Es un poco vergonzoso, pero yo le recuerdo, Señor Netanyahu, usted fue elegido para dirigir Israel, justamente para identificar estas raras señales las cuales son una oportunidad única, con el objetivo de salir del punto muerto en el que estamos desde hace décadas.
Usted debe entender, señor primer ministro, qué significa que el líder del pueblo palestino diga esta palabras vacilantes. Usted puede suponer- más allá de la hostilidad y sospecha que hay entre usted y él- qué significa que Mahmoud Abbas, que nació en Tzfat, y que toda su vida deseó regresar y vivir allí, haya renunciado a este sueño. Usted puede, por supuesto, eliminar estos comentarios por manipulación, pero usted también, como líder bajo la presión de extremistas y fanáticos, ¿puede, primer ministro, su corazón evaluar el valor que tuvo el de Abbas, en decir lo que dijo en voz alta? A sabiendas de lo que podía pagar por ello.
Pero usted no respondió a las palabras de Abbas. Para esto usted envió a su ministro de Relaciones Exteriores, que atacó a Abbas con su suavidad característica, y convirtió a Abbas y sus palabras en polvo y cenizas.
Lo siento: usted reaccionó, respuesta breve, en la reunión de apertura del Gabinete: “si los palestinos quieren hablar, el camino de las negociaciones está abierto, pero sin condiciones previas”.
Esta respuesta automática, esa melodía en su boca, me recuerdan la de “esperaré el llamado telefónico de Nasser y Hussein” de Moshe Dayan luego de la Guerra de los Seis Días. Luego esperamos, y finalmente recibimos la Guerra de Yom Kippur.
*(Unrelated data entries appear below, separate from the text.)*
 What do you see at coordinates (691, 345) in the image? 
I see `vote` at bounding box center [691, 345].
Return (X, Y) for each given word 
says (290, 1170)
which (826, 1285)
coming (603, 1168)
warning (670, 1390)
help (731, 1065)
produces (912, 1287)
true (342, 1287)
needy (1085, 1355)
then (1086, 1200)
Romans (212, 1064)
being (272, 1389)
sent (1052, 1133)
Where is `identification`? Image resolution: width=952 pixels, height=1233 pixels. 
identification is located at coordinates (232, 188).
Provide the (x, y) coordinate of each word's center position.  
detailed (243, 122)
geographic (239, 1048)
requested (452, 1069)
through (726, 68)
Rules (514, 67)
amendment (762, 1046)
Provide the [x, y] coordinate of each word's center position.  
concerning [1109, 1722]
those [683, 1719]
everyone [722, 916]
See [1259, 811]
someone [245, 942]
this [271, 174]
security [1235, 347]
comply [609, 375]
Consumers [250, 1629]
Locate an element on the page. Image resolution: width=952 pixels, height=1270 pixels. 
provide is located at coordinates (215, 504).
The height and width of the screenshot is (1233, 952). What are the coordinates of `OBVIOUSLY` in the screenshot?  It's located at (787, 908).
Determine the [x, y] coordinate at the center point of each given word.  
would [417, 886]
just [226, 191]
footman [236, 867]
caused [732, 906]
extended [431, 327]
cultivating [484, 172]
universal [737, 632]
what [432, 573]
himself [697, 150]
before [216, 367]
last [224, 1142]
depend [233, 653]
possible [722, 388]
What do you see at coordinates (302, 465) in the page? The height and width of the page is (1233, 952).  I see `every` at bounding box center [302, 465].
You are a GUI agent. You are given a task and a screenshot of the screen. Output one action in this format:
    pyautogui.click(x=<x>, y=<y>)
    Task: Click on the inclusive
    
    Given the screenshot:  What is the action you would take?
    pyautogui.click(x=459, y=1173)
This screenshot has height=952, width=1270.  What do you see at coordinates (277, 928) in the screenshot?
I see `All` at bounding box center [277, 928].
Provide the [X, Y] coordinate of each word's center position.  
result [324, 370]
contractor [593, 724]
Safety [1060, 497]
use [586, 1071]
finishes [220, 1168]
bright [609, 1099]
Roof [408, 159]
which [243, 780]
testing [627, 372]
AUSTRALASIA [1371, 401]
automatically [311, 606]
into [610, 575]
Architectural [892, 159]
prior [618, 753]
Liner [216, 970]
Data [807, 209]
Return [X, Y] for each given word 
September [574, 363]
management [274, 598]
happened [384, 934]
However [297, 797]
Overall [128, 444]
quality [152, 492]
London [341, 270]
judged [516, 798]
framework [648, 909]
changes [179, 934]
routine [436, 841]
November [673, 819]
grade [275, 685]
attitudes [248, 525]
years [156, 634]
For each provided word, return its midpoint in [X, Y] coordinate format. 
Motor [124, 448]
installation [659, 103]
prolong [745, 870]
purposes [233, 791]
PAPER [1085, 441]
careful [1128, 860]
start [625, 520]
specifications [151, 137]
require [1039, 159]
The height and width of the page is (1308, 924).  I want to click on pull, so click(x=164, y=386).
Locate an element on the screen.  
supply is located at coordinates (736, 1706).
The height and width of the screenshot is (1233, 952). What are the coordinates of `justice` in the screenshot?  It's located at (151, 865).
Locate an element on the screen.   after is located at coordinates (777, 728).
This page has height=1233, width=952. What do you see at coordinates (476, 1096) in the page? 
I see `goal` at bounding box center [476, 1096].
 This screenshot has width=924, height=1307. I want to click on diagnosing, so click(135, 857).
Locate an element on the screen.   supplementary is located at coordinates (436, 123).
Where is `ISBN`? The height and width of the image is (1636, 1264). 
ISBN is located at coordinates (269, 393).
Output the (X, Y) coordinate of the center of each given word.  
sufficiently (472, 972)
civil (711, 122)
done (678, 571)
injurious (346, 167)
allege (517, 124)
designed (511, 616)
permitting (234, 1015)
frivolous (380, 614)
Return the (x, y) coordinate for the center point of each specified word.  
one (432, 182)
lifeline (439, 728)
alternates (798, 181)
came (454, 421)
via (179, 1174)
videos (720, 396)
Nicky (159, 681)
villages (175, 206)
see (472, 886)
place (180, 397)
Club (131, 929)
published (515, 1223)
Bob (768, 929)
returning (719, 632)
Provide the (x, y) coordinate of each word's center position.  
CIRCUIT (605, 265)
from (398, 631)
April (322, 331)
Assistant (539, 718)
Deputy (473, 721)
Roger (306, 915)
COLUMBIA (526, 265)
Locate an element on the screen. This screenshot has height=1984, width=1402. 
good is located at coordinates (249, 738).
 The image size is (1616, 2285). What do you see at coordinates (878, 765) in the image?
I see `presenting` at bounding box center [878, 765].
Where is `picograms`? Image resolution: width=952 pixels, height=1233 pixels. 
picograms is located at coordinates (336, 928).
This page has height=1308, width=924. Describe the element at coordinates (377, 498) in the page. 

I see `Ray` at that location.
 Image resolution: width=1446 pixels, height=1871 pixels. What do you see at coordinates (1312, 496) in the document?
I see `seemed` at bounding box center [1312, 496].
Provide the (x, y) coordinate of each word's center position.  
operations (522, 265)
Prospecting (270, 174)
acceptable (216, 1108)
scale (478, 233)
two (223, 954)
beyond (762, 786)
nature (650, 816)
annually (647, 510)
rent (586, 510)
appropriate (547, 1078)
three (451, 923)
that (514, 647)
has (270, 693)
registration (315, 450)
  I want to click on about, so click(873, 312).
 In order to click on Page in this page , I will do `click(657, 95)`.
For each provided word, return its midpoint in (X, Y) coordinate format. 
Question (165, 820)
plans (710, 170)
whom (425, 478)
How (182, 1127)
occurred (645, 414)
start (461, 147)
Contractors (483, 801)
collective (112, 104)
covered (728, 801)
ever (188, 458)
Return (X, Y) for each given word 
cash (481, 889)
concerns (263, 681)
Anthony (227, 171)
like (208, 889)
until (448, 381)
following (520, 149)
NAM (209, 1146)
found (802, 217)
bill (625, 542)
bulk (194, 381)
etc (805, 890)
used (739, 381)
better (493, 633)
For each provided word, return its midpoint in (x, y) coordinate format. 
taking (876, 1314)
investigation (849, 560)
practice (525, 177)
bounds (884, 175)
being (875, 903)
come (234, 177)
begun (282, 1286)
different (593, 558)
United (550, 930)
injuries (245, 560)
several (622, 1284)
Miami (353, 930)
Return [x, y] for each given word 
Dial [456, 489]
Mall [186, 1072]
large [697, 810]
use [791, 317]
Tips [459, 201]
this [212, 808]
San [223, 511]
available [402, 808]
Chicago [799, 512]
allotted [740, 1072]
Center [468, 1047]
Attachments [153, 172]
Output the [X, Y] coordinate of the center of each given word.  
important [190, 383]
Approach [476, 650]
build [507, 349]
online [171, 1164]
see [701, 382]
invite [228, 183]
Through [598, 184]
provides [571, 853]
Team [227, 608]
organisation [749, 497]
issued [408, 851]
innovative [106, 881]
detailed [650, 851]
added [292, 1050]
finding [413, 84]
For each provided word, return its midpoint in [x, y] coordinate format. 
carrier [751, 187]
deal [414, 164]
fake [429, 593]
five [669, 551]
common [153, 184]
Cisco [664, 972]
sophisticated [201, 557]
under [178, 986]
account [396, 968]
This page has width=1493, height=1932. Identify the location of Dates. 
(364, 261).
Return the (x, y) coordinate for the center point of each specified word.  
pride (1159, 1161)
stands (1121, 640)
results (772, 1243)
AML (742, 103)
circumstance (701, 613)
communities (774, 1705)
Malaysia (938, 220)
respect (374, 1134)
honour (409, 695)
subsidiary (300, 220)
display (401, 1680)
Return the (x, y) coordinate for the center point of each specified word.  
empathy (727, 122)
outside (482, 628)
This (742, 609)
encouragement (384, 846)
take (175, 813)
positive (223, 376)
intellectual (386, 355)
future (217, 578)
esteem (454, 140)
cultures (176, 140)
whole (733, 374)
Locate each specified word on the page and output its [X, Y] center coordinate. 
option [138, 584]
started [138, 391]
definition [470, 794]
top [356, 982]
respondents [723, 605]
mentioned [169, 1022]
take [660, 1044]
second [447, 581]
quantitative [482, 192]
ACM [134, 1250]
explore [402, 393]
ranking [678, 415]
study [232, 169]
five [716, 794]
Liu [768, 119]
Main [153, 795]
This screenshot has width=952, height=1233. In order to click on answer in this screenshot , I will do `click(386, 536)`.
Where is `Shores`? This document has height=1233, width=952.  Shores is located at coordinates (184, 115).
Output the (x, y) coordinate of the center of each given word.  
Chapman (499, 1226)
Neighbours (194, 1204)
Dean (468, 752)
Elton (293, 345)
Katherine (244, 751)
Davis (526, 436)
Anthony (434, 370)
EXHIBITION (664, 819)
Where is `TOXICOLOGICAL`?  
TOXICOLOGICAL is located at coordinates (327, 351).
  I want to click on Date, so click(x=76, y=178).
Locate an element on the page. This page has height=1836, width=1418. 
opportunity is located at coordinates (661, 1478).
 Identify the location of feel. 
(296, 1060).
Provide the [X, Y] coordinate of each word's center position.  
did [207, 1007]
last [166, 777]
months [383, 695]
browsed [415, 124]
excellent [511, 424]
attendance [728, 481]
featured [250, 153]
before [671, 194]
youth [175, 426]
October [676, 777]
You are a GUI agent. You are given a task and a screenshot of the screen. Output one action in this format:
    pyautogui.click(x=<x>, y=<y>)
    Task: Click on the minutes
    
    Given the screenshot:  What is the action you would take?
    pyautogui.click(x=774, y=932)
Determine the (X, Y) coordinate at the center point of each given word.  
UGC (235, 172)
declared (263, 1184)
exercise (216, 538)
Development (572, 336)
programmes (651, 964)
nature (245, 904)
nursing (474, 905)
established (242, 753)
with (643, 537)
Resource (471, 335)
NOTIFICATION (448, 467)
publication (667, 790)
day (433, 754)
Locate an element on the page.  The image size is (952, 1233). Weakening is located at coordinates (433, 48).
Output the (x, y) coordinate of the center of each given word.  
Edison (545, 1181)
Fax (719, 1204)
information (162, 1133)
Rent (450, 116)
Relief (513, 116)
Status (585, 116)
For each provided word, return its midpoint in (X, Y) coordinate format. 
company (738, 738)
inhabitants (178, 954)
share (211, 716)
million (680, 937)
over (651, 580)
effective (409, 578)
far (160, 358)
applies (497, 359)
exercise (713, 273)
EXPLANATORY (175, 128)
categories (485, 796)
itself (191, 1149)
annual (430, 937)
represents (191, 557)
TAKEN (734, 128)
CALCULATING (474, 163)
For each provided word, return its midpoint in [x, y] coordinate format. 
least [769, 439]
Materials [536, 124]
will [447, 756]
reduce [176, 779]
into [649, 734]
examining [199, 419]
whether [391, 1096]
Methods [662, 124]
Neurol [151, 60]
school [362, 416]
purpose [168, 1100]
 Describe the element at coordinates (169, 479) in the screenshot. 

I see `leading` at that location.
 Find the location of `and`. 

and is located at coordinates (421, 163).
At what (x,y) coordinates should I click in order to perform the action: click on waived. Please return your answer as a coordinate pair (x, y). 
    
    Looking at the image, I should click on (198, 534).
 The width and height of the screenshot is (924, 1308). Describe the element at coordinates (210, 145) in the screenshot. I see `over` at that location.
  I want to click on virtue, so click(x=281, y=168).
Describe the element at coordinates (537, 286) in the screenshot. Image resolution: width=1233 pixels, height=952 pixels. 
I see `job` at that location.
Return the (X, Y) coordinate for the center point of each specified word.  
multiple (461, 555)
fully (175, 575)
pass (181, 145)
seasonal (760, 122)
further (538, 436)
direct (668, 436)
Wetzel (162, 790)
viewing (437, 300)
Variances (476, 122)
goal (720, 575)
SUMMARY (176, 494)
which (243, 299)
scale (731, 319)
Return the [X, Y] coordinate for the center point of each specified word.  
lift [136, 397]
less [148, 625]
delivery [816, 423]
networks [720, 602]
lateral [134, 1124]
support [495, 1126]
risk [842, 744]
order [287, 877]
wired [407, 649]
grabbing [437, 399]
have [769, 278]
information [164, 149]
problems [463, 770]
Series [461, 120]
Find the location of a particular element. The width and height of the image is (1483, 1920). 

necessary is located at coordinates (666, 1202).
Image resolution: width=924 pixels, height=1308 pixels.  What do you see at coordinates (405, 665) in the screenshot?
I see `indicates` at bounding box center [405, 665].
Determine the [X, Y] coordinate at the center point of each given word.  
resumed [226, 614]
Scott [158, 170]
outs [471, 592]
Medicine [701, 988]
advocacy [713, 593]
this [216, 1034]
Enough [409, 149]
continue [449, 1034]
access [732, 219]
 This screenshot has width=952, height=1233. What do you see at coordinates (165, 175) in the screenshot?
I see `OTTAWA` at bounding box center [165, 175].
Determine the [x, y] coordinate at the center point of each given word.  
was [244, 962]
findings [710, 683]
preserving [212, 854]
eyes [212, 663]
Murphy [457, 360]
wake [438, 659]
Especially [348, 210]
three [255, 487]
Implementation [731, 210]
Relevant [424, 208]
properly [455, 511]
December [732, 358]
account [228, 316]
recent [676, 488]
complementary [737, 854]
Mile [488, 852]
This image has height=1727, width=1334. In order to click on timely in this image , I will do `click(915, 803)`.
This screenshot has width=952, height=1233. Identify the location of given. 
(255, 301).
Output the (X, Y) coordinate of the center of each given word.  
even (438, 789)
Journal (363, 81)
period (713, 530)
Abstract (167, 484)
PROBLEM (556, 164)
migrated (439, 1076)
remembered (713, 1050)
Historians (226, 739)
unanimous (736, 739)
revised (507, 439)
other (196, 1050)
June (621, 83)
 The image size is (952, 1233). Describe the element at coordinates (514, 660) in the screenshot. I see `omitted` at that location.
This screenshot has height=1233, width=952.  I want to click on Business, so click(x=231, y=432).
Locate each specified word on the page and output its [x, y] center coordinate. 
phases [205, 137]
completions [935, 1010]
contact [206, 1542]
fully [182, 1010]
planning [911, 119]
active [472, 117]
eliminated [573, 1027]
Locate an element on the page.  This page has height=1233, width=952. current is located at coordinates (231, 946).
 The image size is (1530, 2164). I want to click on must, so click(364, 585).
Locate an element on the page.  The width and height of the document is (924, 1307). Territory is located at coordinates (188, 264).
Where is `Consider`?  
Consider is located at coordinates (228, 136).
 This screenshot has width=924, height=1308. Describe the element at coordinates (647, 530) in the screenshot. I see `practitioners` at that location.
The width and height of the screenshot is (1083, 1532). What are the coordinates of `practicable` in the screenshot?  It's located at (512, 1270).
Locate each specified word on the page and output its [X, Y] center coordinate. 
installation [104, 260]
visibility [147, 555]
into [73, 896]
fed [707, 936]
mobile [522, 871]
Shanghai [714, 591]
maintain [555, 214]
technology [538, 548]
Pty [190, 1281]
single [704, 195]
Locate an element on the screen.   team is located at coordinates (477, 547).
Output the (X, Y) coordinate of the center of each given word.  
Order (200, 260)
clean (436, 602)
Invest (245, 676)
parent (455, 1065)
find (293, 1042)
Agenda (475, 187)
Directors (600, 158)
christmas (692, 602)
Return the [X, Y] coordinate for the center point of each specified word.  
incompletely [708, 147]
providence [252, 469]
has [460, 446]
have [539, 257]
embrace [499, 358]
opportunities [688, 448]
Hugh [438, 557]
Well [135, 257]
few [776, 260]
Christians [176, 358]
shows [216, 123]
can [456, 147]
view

Si continuamos esperando, señor Netanyahu, recibiremos un desastre. Por el momento, los palestinos sufren 45 años de ocupación, y por esto son tan apáticos y desanimados.
Usted debe pensar ahora en las elecciones- no es el momento de mover el barco- y todo camino hacia los palestinos podría perjudicar a lo más de la derecha. Usted, como político experimentado, sabe que hay argumentos prácticos y utilitarios más fuertes a favor de las negociaciones, justamente ahora.
Pero yo no quiero entrar en una discusión a raíz de estos argumentos, porque ésta debe llevarse en otro nivel, en otra dimensión; usted necesita actuar como líder y no como político. Usted debe reconocer que Abbas sea tal vez el último líder palestino que tendremos por tiempo, el cual declara que no permitirá una tercer intifada o ataques terrorismo. Esta tal vez sea la última oportunidad de iniciar un proceso, el cual podría sacar a Israel en el estado que está. La política, es por supuesto, el arte posible. Pero la política, a veces, es realmente un arte.
El presidente palestino que le dice que sabe que puede regresar a Tzfat únicamente como turista, le envía una señal desde el fondo del pozo en el que están la relaciones entre palestinos e israelíes. Puede ser una señal falsa, es posible que en cualquier momento se extinga. Posiblemente sea una manipulación (aunque, según se pudo ver, en las calles árabes se reaccionó con mucha bronca ante estas declaraciones). Todo es posible. Aunque, en la situación en la que Israel se encuentra, usted, señor primer ministro, debe responder a esta carta. Porque sino lo hace, si realmente no piensa responder seriamente a esta oportunidad, realmente se me dificulta entender para qué usted pider ser elegido primer ministro.